When retirement age arrives, or it’s time to move on to pastures new, you’ll no doubt be glad to escape the burden of responsibility that came with business ownership. But, unfortunately, some of that burden isn’t going to be as easy to shake off as you might think. Despite the fact you’re no longer in business, it’s still possible that legal action could be brought against you for professional advice given to clients in the past, while you were trading.
Take into account the ‘claims-made’ nature of professional indemnity (PI) insurance (i.e. that it only provides protection if your policy is active both at the time the work in question was carried out and the time the claim is made) and the importance of post-trading cover becomes all too clear. Ultimately, if you cancel your PI cover when your business closes, no subsequent claims relating back to that policy period will be covered.
Run-off to the rescue
The specific type of PI policy you’ll need in order to counter this risk is ‘run-off cover’. It’s designed to offer protection against any claims that arise against you after your business has ceased trading or the reins have been handed over to a new owner. After all, problems with professional advice given or services rendered won’t always come to light immediately – they may only become apparent to the client months or years down the line.
It’s designed to offer protection against any claims that arise against you after your business has ceased trading
Providing indemnity to cover the cost of defending a claim and reimbursing any losses if the claim is upheld, run-off cover is available to limited companies and partnerships, including LLPs or sole traders. It covers the former business owner or partners as well as directors and staff insured under the policy.
If you’ve sold or handed down your business, the new owner will be tasked with maintaining its PI cover. You may find that he or she is willing to take on the responsibility for past business liabilities too, in which case there’s no need for you to arrange your own cover. This can often be the case with limited companies, which may automatically assume the liability. In all cases, it is important to check that this condition is clearly stated in your sale agreement!

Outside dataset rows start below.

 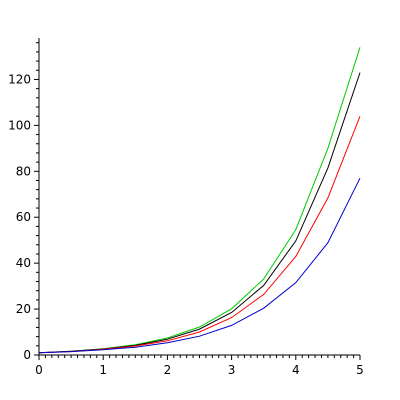 I want to click on y-tick-label: 60, so click(x=24, y=217).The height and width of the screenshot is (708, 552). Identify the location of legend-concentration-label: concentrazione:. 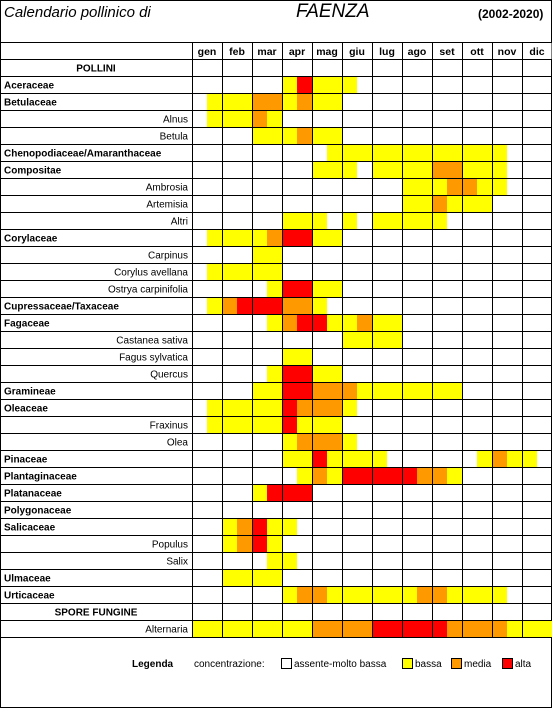
(230, 664). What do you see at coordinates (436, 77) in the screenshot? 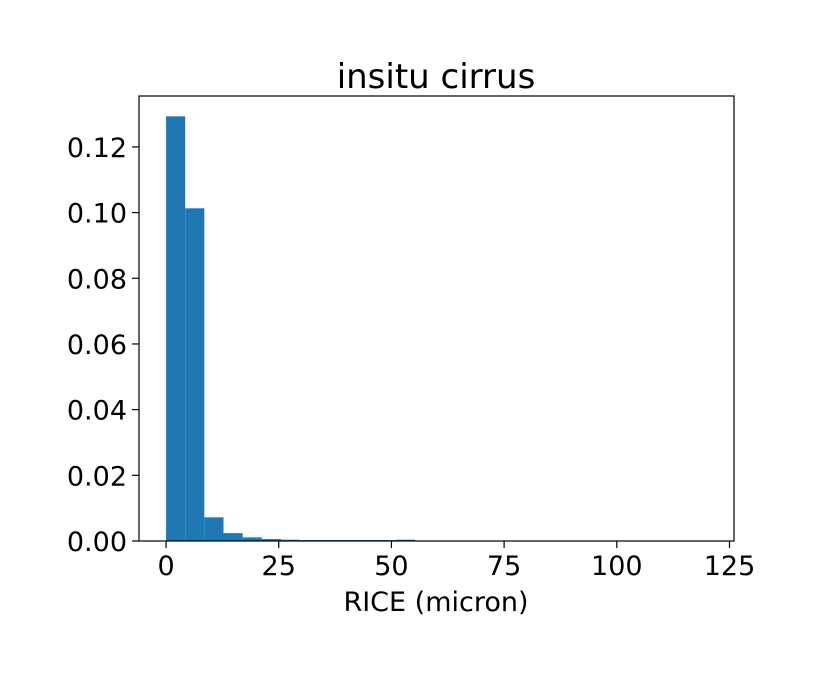
I see `chart-title: insitu cirrus` at bounding box center [436, 77].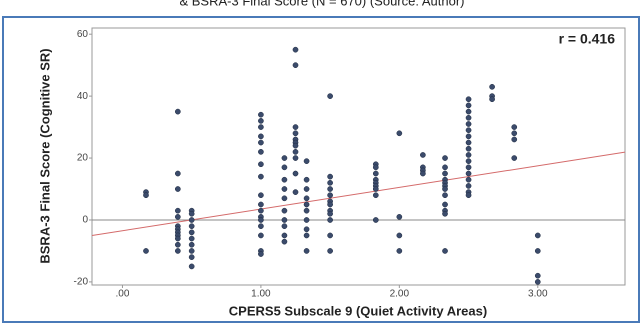 The width and height of the screenshot is (644, 325). Describe the element at coordinates (82, 282) in the screenshot. I see `y-tick-label: -20` at that location.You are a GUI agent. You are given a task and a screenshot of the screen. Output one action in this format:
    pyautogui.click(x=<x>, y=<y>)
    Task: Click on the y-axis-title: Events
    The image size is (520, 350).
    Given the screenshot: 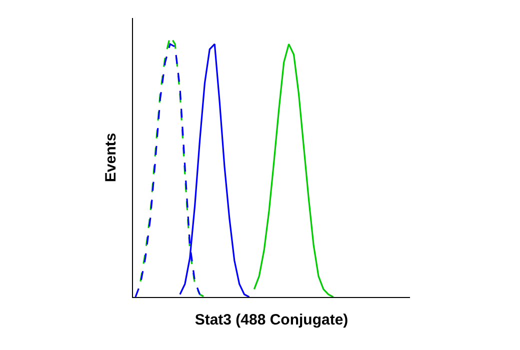 What is the action you would take?
    pyautogui.click(x=111, y=157)
    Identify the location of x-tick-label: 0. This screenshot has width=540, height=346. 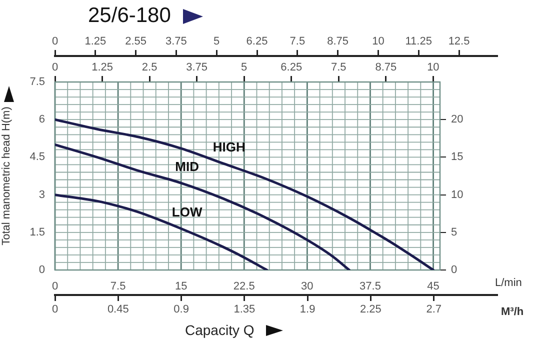
(55, 286).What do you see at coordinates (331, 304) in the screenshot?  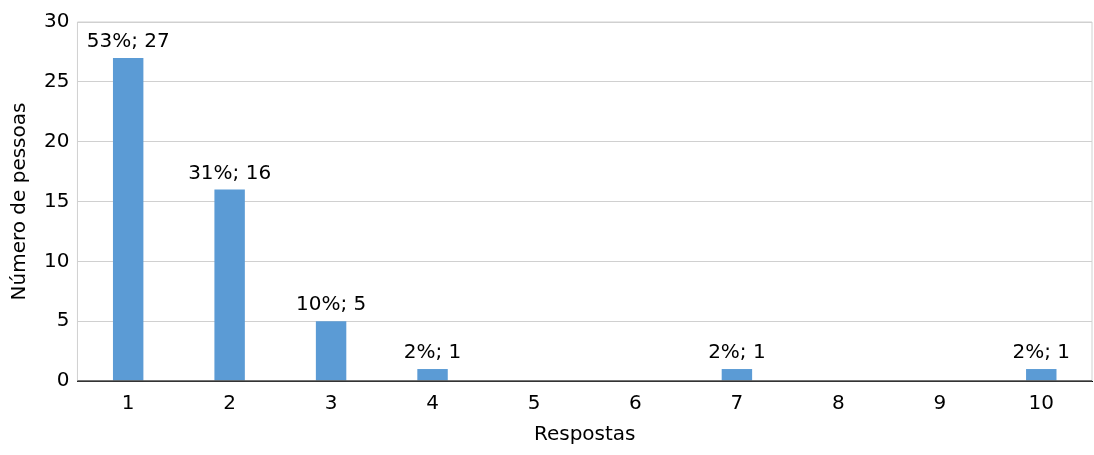 I see `data-label: 10%; 5` at bounding box center [331, 304]. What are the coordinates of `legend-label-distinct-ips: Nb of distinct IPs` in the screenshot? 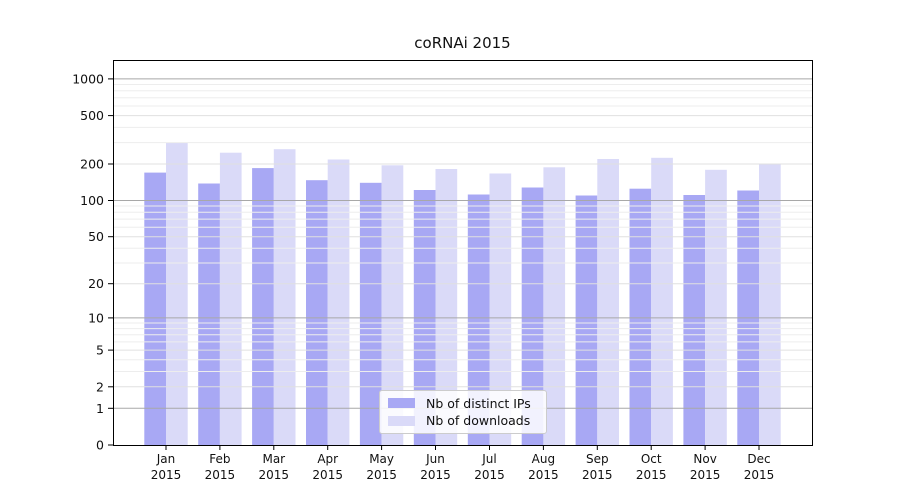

However, if the new owner is not prepared to do this, if you would prefer to manage your own liabilities, or if you’re closing down the business completely, then you’ll need to discuss run-off cover with your insurer – or with an independent insurance adviser, who’ll be able to discuss your needs in detail and identify the right policy for you, at the best price.
How long you’ll need this cover for is open to debate, and depends somewhat on your individual circumstances and risk profile. However, the good news is that you should see your premiums decrease over time as the likelihood of legal action diminishes.
A weight off your shoulders
If you’re a member of a professional association (RICS for surveyors and ACCA for accountants, for instance), you may find that run-off cover is in fact a regulatory requirement. But regardless of whether it’s mandatory or optional for your business, continuing your PI cover with a run-off policy can offer invaluable protection against the potentially crippling effects of any future claims that may arise.
You may find that run-off cover is in fact a regulatory requirement
After all, who wants to spend their next role or long-awaited retirement worrying about skeletons unexpectedly bursting out of the closet?